PROBLEM REQUIREMENTS - Please read the egg measurement code below and say which package it imports to compute the mode.

PASSAGE SHOWN -

# # # #

In this initial example I will show you how to compute the mean, median, and mode of the egg size measurements.

In [None]:
# We need to import the numpy package to compute the mean and the median
import numpy as np

# We need to import the scipy.stats package to compute the mode
import scipy.stats as stats

eggarray = np.loadtxt('data/egg_measurements.csv', delimiter = ',', skiprows=1) # skip the first row since it is a header
# print(eggarray)
eggsize = eggarray[:,1]

print(np.mean(eggsize)) # compute the mean
print(np.median(eggsize)) # compute the median
print(stats.mode(eggsize)) # compute the mode

### Exercise 1

There is a bug hidden in the code below, which attempts to compute the mean egg length. It is up to you to find the bug and fix it.

In [None]:
# We need to import the numpy package to compute the mean and the median
import numpy as np

# We need to import the scipy.stats package to compute the mode
import scipy.stats as stats

eggarray = np.loadtxt('data/egg_measurements.csv', delimiter = ',', skiprows=1) # skip the first row since it is a header

egglen = eggarray[:,3]

print(np.mean(egglen))

# # # #

MATERIAL SHOWN -

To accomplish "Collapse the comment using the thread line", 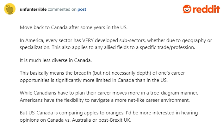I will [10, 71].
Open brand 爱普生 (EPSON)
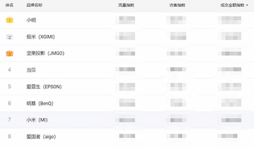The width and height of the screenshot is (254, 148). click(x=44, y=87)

# # # #

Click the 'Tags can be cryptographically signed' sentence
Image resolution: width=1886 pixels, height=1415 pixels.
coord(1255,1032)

# # # #

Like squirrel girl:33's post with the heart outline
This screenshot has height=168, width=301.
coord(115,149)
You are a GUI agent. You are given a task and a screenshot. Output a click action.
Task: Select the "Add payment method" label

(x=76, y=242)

# # # #

SOLVED PROBLEM - The scipy.stats package, imported as stats.